Appena ha aperto bocca nel Loft, è stato impallinato dalla stampa.
«Mi avevano avvertito. Pare sia inevitabile».
Ha citato Gramsci come “grande da recuperare”. E il Foglio… zac… ha pubblicato una lettera in cui si leggeva: “Che pizza senza fine!”.
«Gramsci è solo il primo che mi è venuto in mente, tra gli scrittori che come me sono passati alla politica».
Nessun riferimento all’egemonia culturale e agli intellettuali organici del Pci?
«Ma no».
Lei è mai stato comunista?
«No. Ho avuto un periodo, da ragazzo, in cui frequentavo i lombardiani».
Socialista di sinistra.
«Ho sempre creduto che l’integrità morale di certi dirigenti del Pci, come Togliatti, Pajetta e Longo, fosse gravemente intaccata dal fatto che nascondevano ai militanti gli orrori del gulag sovietico. Detto ciò, smettiamola di usare il passato come arma di ricatto per il presente. I nati dopo la caduta del Muro di Berlino hanno compiuto 18 anni, e noi stiamo ancora qui a chiacchierare».
Cerami si presenterà alle prossime elezioni?

«No. Vorrei solo far circolare idee. Il Pd nasce per intrecciare diverse linee culturali».
Che a volte non sembrano conciliabili. Che cosa pensa dei Dico e delle coppie di fatto?
«La società è andata per conto suo. Ed è evidente che alcune leggi andranno fatte».
Dice? Molti cattolici non la pensano così.
«Su alcuni argomenti ci dovrebbe essere più libertà. Poi ognuno affronterà il giudizio di Dio. Spero che il Pd aspiri a essere moderno. Se no nasciamo già cadaveri».
Nel Loft democratico…
«Non lavorerò lì. Quel posto è troppo piccolo».
Veltroni come lo ha conosciuto?
«L’ho visto di sfuggita decine di volte. Poi, insieme con Benigni, abbiamo cominciato a vederci con più calma. Qualche cena…».
Cerami dice «Basta» a…
«Alla cultura fatta di ragazzini delle scuole deportati nei teatri e torturati con quattro ore di Sturm und drang. L’arte dovrebbe emozionare».
Veltronismi. L’arte che la emoziona, oggi?
«Il fumetto: ho appena fatto un lavoro con Milo Manara. Ma anche i murales di strada».

** Estratti delle voci **
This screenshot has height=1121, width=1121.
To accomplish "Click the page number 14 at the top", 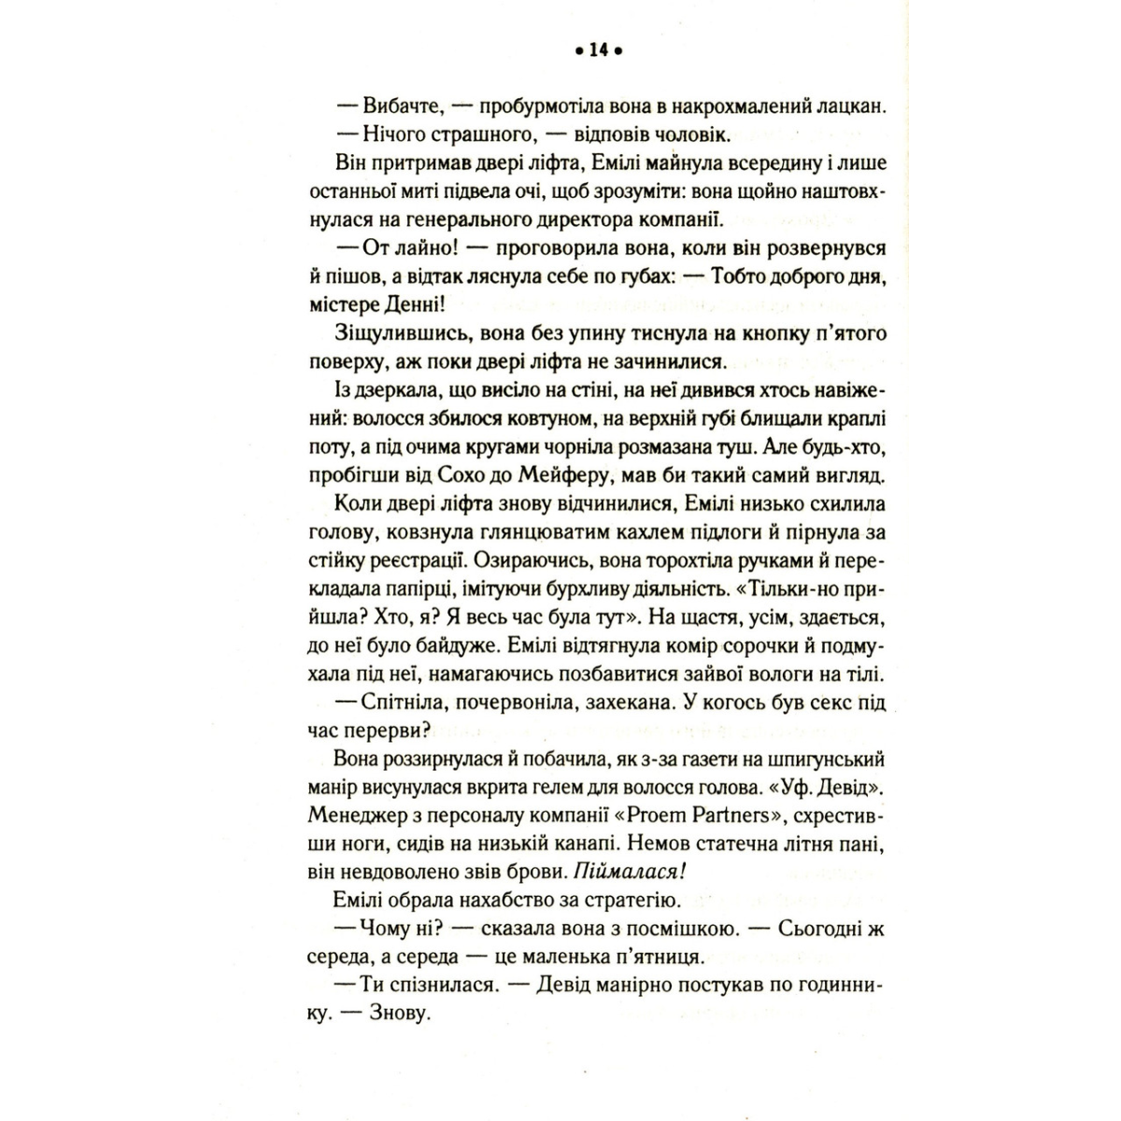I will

...

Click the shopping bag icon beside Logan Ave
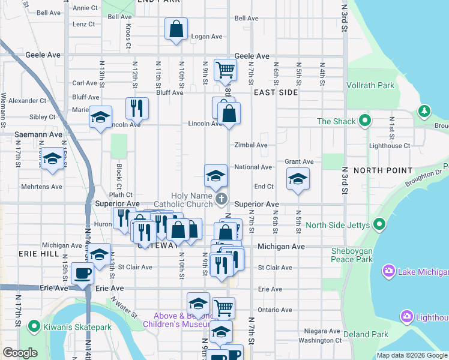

** Obiettivo indicato 1 **
Per ciascuna affermazione indica se concorda con l'intervista, rispondendo sì o no e citando alla lettera le parole decisive: (a) Cerami si presenterà alle prossime elezioni; (b) da ragazzo Cerami ha frequentato i lombardiani; (c) Cerami lavorerà nel Loft democratico.
** Obiettivo indicato 2 **
Trascrivi parola per parola il passo dell'intervista che parte dalle parole "Nel Loft democratico…" e termina dopo le parole "la emoziona, oggi?".

** Risultato finale 1 **
(a) No: «No. Vorrei solo far circolare idee.»
(b) Sì: «Ho avuto un periodo, da ragazzo, in cui frequentavo i lombardiani.»
(c) No: «Non lavorerò lì. Quel posto è troppo piccolo.»

** Risultato finale 2 **
Nel Loft democratico…
«Non lavorerò lì. Quel posto è troppo piccolo».
Veltroni come lo ha conosciuto?
«L’ho visto di sfuggita decine di volte. Poi, insieme con Benigni, abbiamo cominciato a vederci con più calma. Qualche cena…».
Cerami dice «Basta» a…
«Alla cultura fatta di ragazzini delle scuole deportati nei teatri e torturati con quattro ore di Sturm und drang. L’arte dovrebbe emozionare».
Veltronismi. L’arte che la emoziona, oggi?